- [STATED EXERCISE 1]: In the entries, reproduce the lines verbatim, starting at the line containing "Given: Add an SNMP interface via 添加 link" and continuing down through the line containing "Looking at the", both included. Omit the pictures.

- [SOURCE DOCUMENT]:
+---+
Showing posts with label sun-dried tomato. Show all posts
Showing posts with label sun-dried tomato. Show all posts

Wednesday, November 9, 2011

Parma Ham, Arugula and Fresh Mozzarella Salad

I got some moaning and groaning about difficulty among the positive comments regarding the beef Wellington last night, after posting the link on my Facebook page.  It wasn’t that hard, really it wasn’t!  But, just for you, here’s a simple recipe that is so easy, it is actually just assembly.  A salad, so nothing to cook!  But it is huge on flavor and succulentness.  Yes, I know that’s not a word, but it should be.  Heads up, OED. Next year's edition?

(P.S.  This was our starter last night!  We enjoyed something similar weekend before last during our three days in Singapore and I have been wanting to try my own version since we arrived home.  Simon’s comment was, “Please add this to the list of things we have again!”  I think he liked it.  And, in the spirit of full disclosure, after eating this as a starter, we each only ate half of our individual beef Wellingtons.  Yay, leftovers for me tonight!)

Ingredients for the salad to serve two
1 large ball (125g or 4.4oz) fresh buffalo mozzarella – ours was Italian but if you have a locally made one that is soft and creamy and stored in the whey, give it a try.  This will not be the same with mozzarella encased in plastic.
About 50g or 1.75 oz arugula or rocket – a couple of good handfuls each
70g or 2.5oz Parma ham or prosciutto

Ingredients for the dressing – you will have leftovers
4 sun-dried tomato halves
Enough boiling water to cover the tomatoes
3 tablespoons or 1.5oz or 45ml lemon juice
6 tablespoons or 3oz or 90ml olive oil
1 large clove of garlic
Sea salt
Black pepper

Soak the sun-dried tomatoes in some hot boiling water, just to cover. 

Slice the garlic as thinly as you can and add it to a clean, empty jar.  (One you have saved and washed thoroughly when you finished the jam or something.  Failing this, a bowl and a small whisk will do.  A jar is just easier and you can store the balance in it.) 

Add the lemon juice to the garlic and let it steep for a bit.  This will take some of the pungency and sharpness out of the garlic.

Add in the olive oil, a pinch or two of sea salt and a few good grinds of fresh black pepper.

When your tomatoes have softened sufficiently, slice them up and add them to the jar or bowl.  Add in about 1 to 1 1/2 teaspoons of the tomato soaking water.

Shake or whisk until the dressing is homogeneous.

To assemble the salad:  Divide your arugula between two small plates.

Cut the mozzarella ball in half long ways.  Put each half in the center of the arugula, cut side up.

Cut your slices of Parma ham in half lengthwise and drape them artfully around the mozzarella.

Give the dressing another good shake or whisk and drizzle it with a spoon, all around the arugula, Parma ham and mozzarella.  It's done.

The perfect way to eat this is to make sure to get a bit of ham, arugula and mozzarella in each bite.  If you can make it work out even till the last bite, you are truly gifted, a superior human being.  And I would be proud to know you.
+---+
- [GIVEN DATA]:
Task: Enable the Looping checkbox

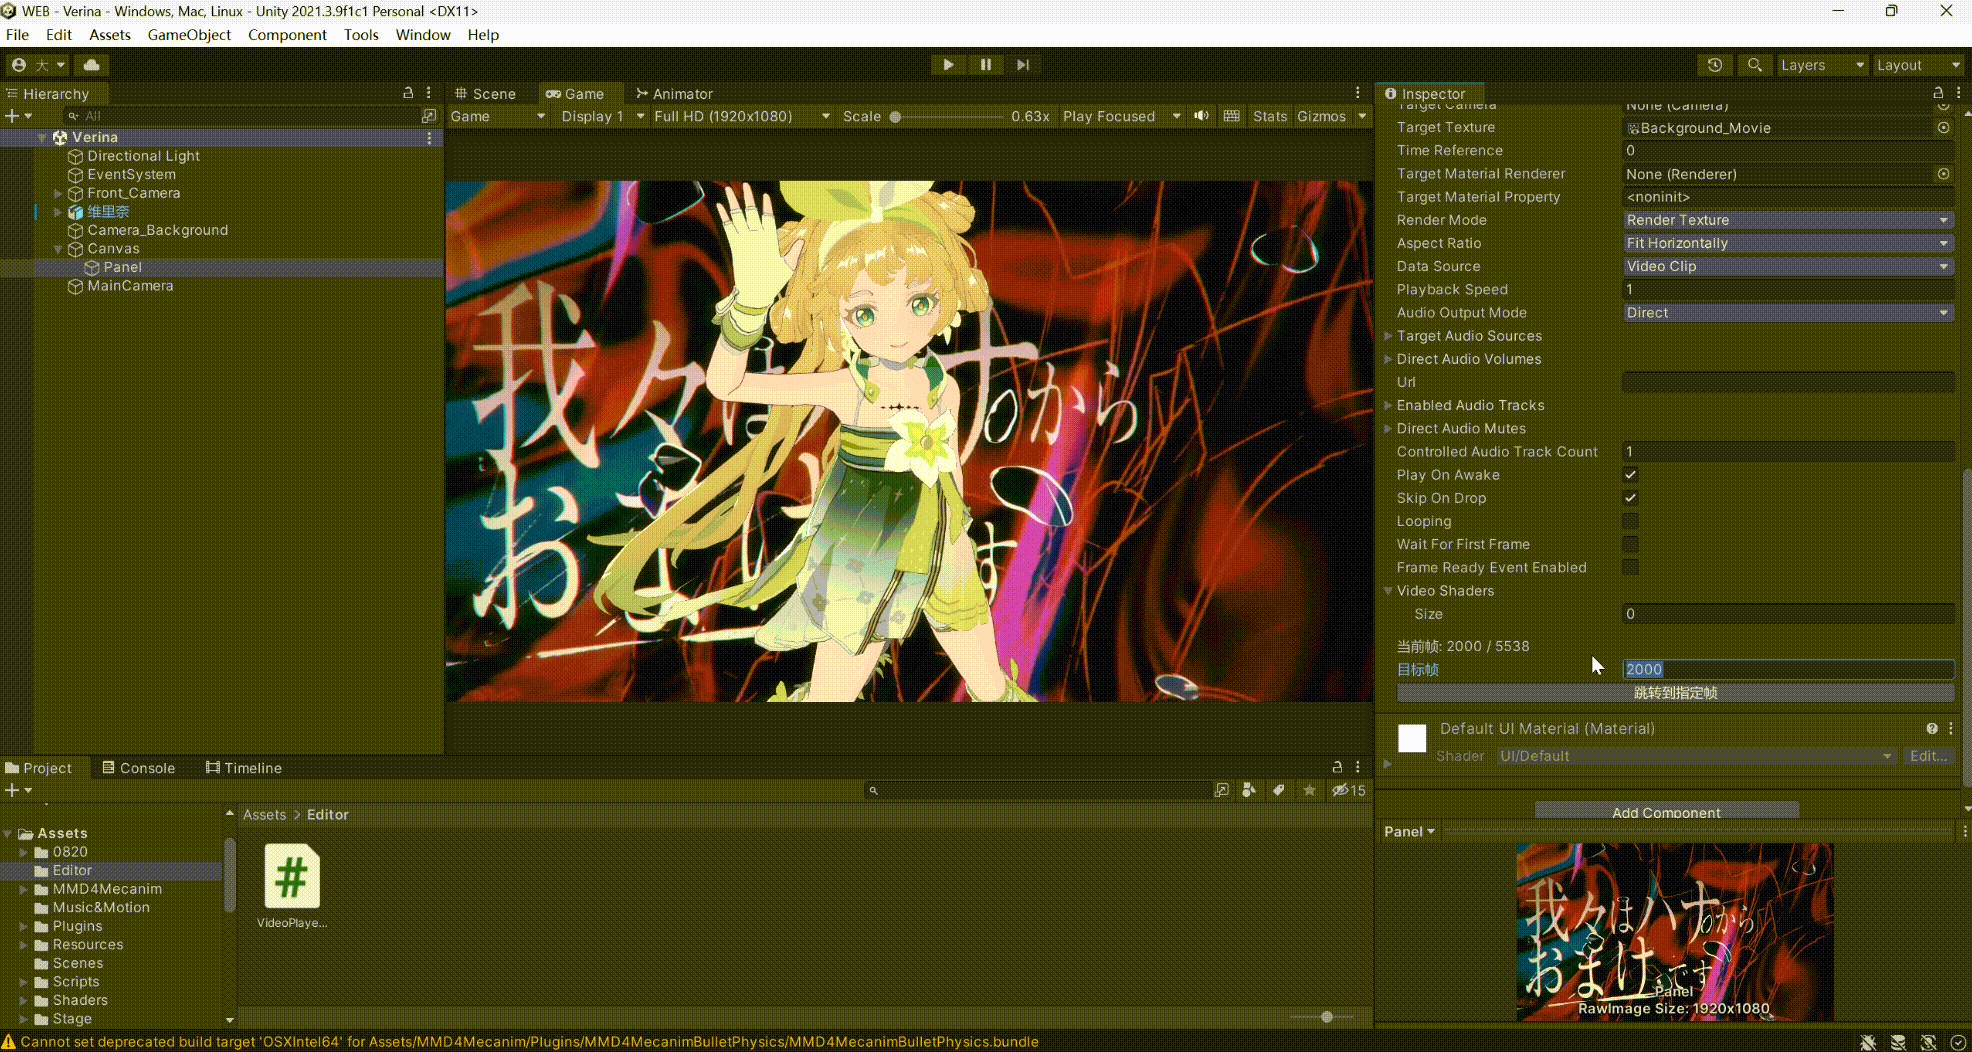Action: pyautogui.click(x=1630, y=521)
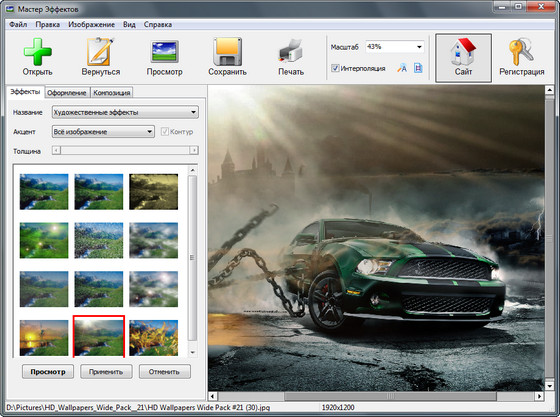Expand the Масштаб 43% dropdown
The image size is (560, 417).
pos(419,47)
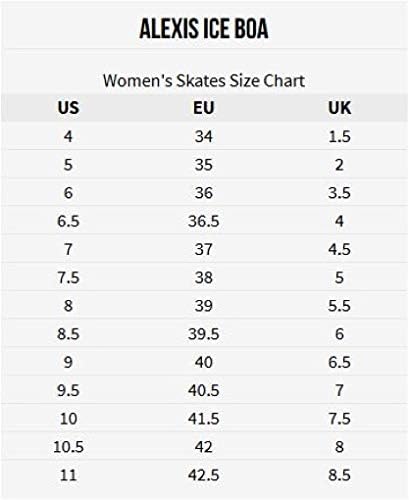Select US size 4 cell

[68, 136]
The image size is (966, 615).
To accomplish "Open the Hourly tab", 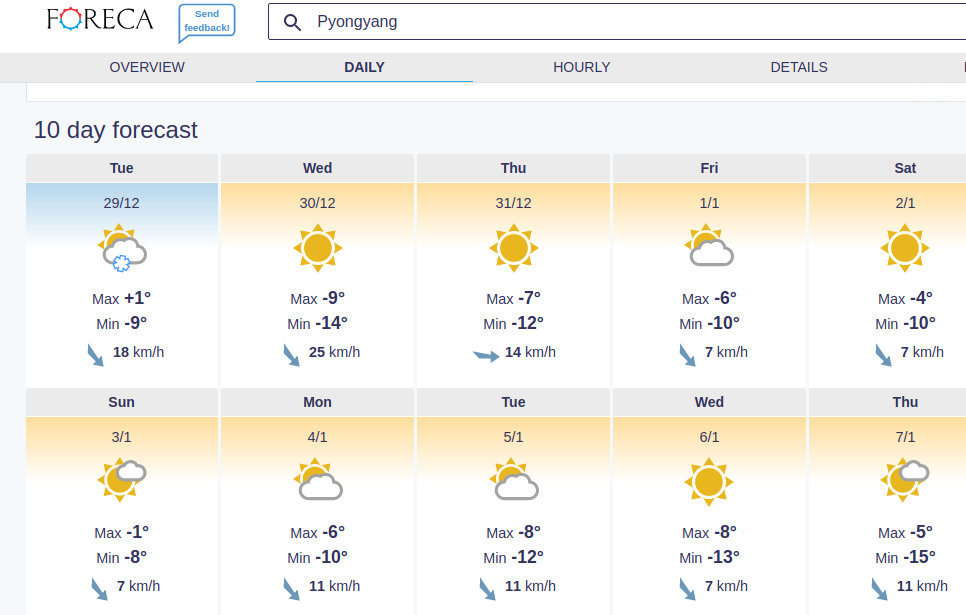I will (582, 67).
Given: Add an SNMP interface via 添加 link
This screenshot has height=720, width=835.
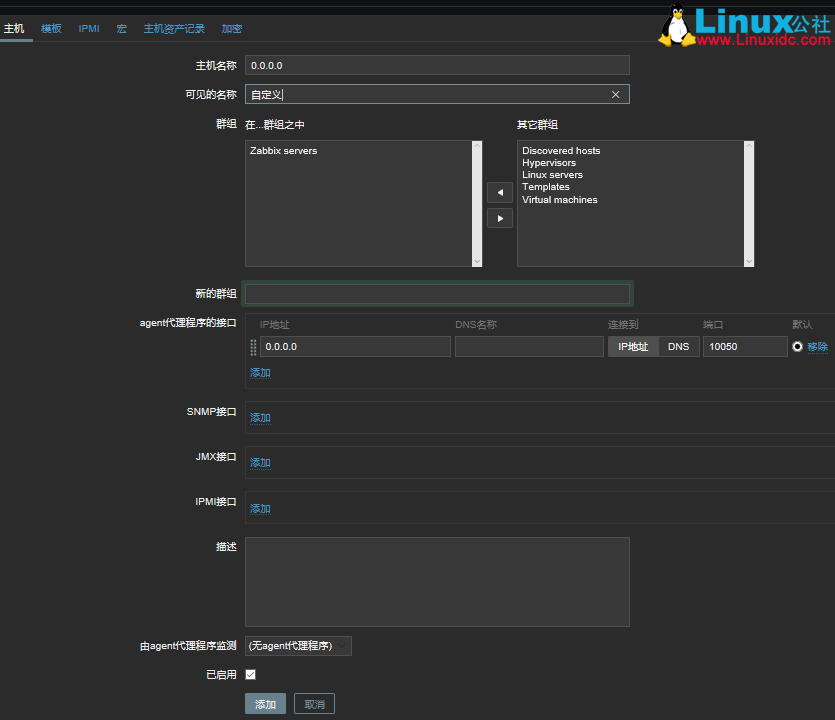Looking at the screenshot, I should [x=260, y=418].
+---+
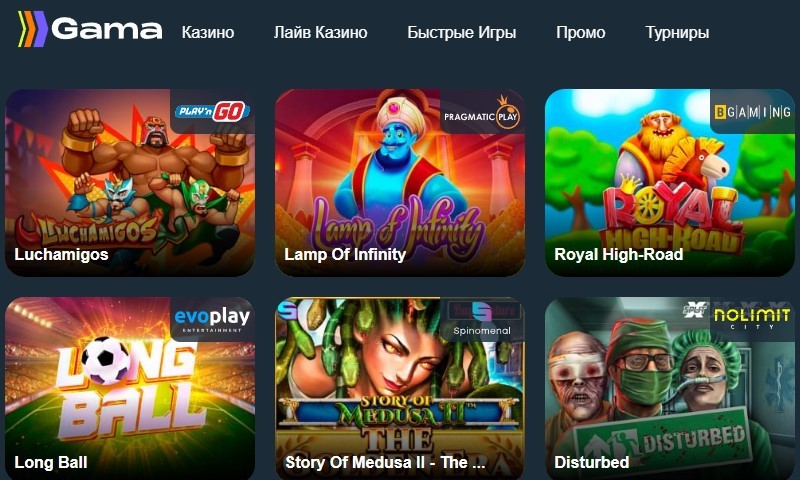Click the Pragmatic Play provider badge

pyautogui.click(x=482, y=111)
+---+
- [STATED EXERCISE 2]: For each statement below, state whether it agrees with the salad recipe, answering yes or no and quoting the deciding words of the recipe. (a) The mozzarella ball is cut in half crosswise. (b) Steeping the garlic in the lemon juice is meant to reduce its sharpness. (c) The dressing quantities yield more than the two salads require.

- [WORKED SOLUTION 1]:
Given: Add an SNMP interface via 添加 link
This screenshot has height=720, width=835.
Looking at the screenshot, I should [x=260, y=418].

- [WORKED SOLUTION 2]:
(a) No: "Cut the mozzarella ball in half long ways."
(b) Yes: "This will take some of the pungency and sharpness out of the garlic."
(c) Yes: "Ingredients for the dressing – you will have leftovers"